Des études antérieures ont montré que les fumeuses ont également un risque plus faible de cancer de l'endomètre, un autre cancer hormono-dépendant. Mais d'autres études montrent que les femmes qui fument courent un risque beaucoup plus élevé de cancer du poumon.

Dans l'étude en question, intitulée "The Effect of Smoking on Breast Cancer in BRCA1 and BRCA2 Carriers', les chercheurs ont comparé 186 femmes, aux Etats-Unis et au Canada, qui portaient l'un des gènes mutés et qui étaient atteintes de cancer du sein, à 186 autres femmes du même âge porteuses du même gène muté, mais n'ayant pas fait de cancer du sein, un type d'étude appelé "étude sur cas-témoins appariés".

Les chercheurs ont compilé les informations portant sur l'histoire de tabagisme sur la vie entière de chacun des 186 cas de l'étude à partir d'un questionnaire, qui ont ensuite été comparées aux données concernant les 186 témoins sains appariés.

Pour déterminer l'exposition à la cigarette sur la vie entière, la durée du tabagisme a été multipliée par la consommation quotidienne moyenne de cigarettes indiquée pour la période, à l'aide d'une mesure normalisée appelée paquet(s)-année. Un paquet-année correspond à un paquet de cigarettes fumé par jour pendant un an.

L'âge moyen au diagnostic du cancer du sein chez les malades participant à l'étude était de 39,6 ans. L'âge moyen des cas était de 49,7 ans au moment où ils ont pris part à l'étude. Les témoins avaient le même âge moyen de 49,7 ans.

"Le tabagisme n'a pas été identifié comme facteur de risque de cancer du sein chez les femmes de la population générale", selon le Dr Gilbert Lenoir du CIRC. Le Dr Lenoir coordonnait l'un des centres effectuant le séquençage direct de l'ADN des participantes, qui confirmait la détection des mutations initialement effectuées par un certain nombre de techniques pour identifier les femmes affectées par des gènes mutés.

Cette étude a bénéficié du soutien des US National Institutes of Health, de la Canadian Breast Cancer Research Initiative, du US Department of the Army, du Canadian Genetics Diseases Network, du Canadian Breast Cancer Foundation (Chapitre de l'Ontario), du Fonds de la Recherche en santé du Québec et du Women's Cancer Program du Dana Farber Cancer Institute.

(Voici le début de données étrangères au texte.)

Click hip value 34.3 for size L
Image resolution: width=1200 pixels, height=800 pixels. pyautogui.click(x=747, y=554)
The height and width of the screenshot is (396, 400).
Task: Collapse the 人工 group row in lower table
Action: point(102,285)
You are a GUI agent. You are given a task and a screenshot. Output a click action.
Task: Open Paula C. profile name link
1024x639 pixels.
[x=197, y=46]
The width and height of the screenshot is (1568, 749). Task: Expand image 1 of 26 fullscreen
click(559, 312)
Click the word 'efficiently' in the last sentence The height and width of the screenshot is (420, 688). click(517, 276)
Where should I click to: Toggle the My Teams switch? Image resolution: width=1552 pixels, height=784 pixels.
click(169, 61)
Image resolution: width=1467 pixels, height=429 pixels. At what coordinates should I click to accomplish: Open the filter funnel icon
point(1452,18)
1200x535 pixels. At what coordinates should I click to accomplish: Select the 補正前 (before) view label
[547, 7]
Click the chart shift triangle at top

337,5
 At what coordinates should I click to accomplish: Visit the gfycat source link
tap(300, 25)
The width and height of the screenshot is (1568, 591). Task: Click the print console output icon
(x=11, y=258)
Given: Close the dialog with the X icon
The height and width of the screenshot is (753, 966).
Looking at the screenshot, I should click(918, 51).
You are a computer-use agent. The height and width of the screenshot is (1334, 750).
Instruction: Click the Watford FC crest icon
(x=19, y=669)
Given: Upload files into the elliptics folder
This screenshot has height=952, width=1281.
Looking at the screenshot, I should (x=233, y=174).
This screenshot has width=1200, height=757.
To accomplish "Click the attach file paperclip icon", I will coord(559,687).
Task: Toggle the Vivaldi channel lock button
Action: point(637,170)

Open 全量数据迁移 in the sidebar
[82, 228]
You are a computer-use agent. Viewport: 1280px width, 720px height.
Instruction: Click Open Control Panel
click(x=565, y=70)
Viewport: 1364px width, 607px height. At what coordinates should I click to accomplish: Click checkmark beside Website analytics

L'article paraît dans le numéro du mois de mai du Journal of the National Cancer Institute.

Puisqu'il est possible que l'effet observé du tabagisme puisse être attribué à d'autres facteurs, une "analyse appariée à variables multiples" a été réalisée. Les cas étaient appariés aux témoins selon qu'ils étaient nés à moins d'un an d'intervalle. Les chercheurs ont déterminé le risque relatif approché (odds ratio) de développer un cancer du sein pour les fumeuses par rapport aux non-fumeuses à l'aide d'une "régression logistique conditionnelle" pour les ensembles appariés, après correction pour d'autres facteurs de risque connus. La régression logistique conditionnelle est une méthode statistique de correction pour d'autres facteurs potentiels comme l'âge, les facteurs reproductifs, ou la géographie. Correction faite, les chercheurs obtenaient toujours la même réponse : le risque de cancer du sein chez les fumeuses était approximativement deux fois moins élevé que chez les non-fumeuses. Aucune autre variable n'était aussi importante que le tabagisme pour prédire le risque de cancer du sein.

Le cancer du sein héréditaire est tout d'abord une maladie des femmes en préménopause, et les interactions entre les gènes, les facteurs de risque hormonaux et environnementaux peuvent être particulièrement importants pour ces personnes. L'incidence du cancer du sein par âge, chez les porteuses du BRCA1, atteint un pic vers l'âge de 45 ans, par contraste avec les non-porteuses, pour qui le risque continue d'augmenter après la ménopause. Il est possible que ce type de démarrage du développement tumoral s'explique par une interaction entre les hormones ovariennes et la prédisposition génétique.